Universal Stack Universal Stack - 1 month ago 14
C++ Question

Combining same unique ID items

I have a list such as:

1 a
2 b
3 c
3 d
4 e
5 f


and I'd like it transfer to for the same unique id ones

1 a
2 b
3 c d
4 e
5 f


here's my code, many items are known, but i just can't to write the function that can transfer the list input.

#include <vector>
#include <string>
#include <fstream>
#include <iostream>
#include <stdlib.h>

using namespace std;

vector<int> transaction_id;
vector<int> item_id;

vector<vector<int> > transaction_table;
vector<int> items_for_each_row;
vector<int> temp_items_for_each_row;

int real_id = 0;
int rows_count = 1;


while(rows_count < orig_line_count){

while(rows_count < orig_line_count){
if(transaction_id[real_id] == transaction_id[real_id+1]){
rows_count++;
real_id++;
}else{
break;
}
}

for(i=0; 0 < rows_count; i++){
items_for_each_row.push_back(item_id[real_id]);
transaction_table.push_back(items_for_each_row);
real_id++;
}
rows_count = 1;
}


cout << transaction_table[1][0];

Answer

You can use std::map to store std::vector<char> for each integer.

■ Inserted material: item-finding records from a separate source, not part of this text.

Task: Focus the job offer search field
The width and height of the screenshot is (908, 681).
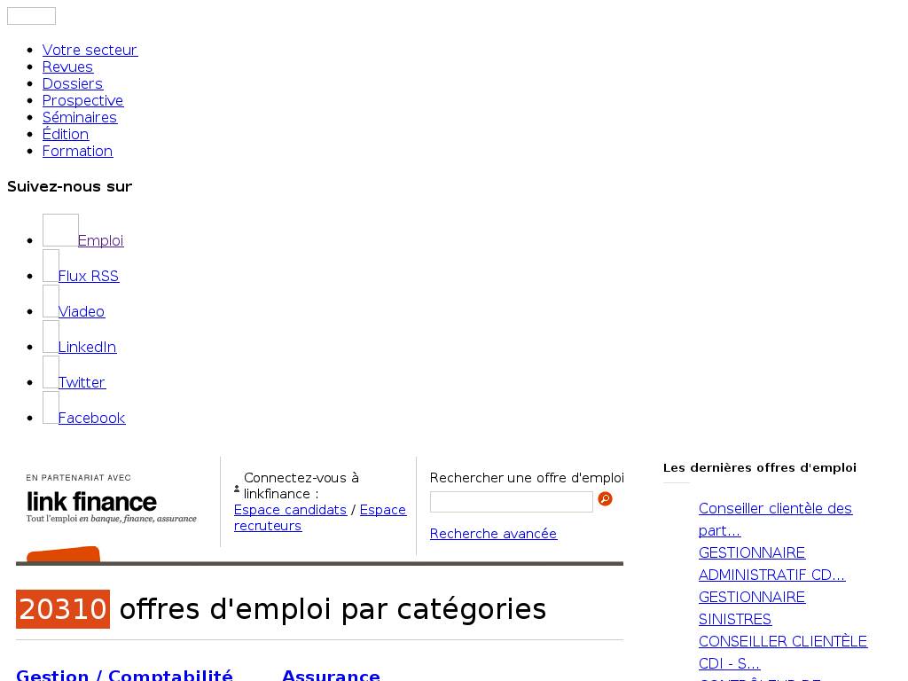Action: (x=511, y=502)
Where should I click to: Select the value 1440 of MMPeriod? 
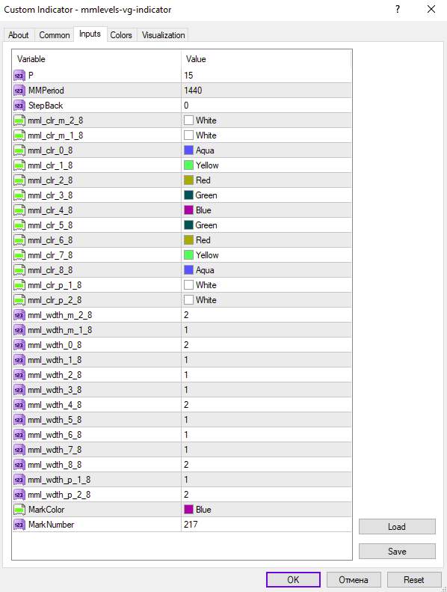pos(193,91)
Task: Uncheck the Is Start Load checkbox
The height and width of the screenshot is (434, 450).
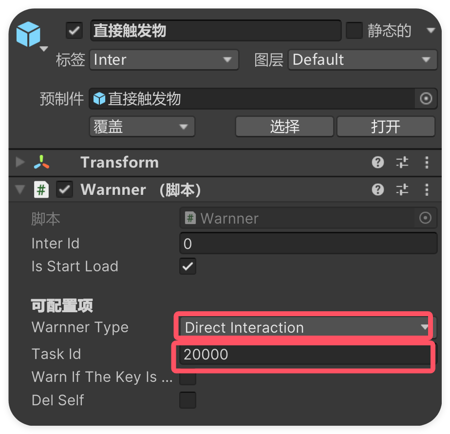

The integer value is the map's key. Each key contains a vector of characters:

std::map<int, std::vector<char>> mp;
mp.emplace(1, std::vector<char>{'a'});
mp.emplace(2, std::vector<char>{'b'});
mp.emplace(3, std::vector<char>{'c', 'd'});
mp.emplace(4, std::vector<char>{'e'});
mp.emplace(5, std::vector<char>{'f'});

for (const auto &map_element : mp)
{
    //map_element.first is map's key (1,2,3,4,5)
    cout << map_element.first << " = ";

    //map_element.second is a vector containing letters
    for (const auto &ch : map_element.second)
        cout << ch << " ";

    cout << "\n";
}

Or use std::multimap

std::multimap<int, char> m;
m.emplace(1, 'a');
m.emplace(2, 'b');
m.emplace(3, 'c');
m.emplace(3, 'd');
m.emplace(4, 'e');
m.emplace(5, 'f');

for (int i = 0; i <= 5; i++)
{
    if (!m.count(i))
        continue;

    std::pair<
        std::multimap<int, char>::iterator,
        std::multimap<int, char>::iterator> pr;

    pr = m.equal_range(i);

    auto it = pr.first;
    cout << (*it).first << " = ";

    for (it = pr.first; it != pr.second; ++it)
        cout << (*it).second << " ";

    cout << "\n";
}

Depending on the data, you may also be able to use std::map<char, int>. But this assumes char is the map's key, and each character appears no more than once. Each character can be associated with any number.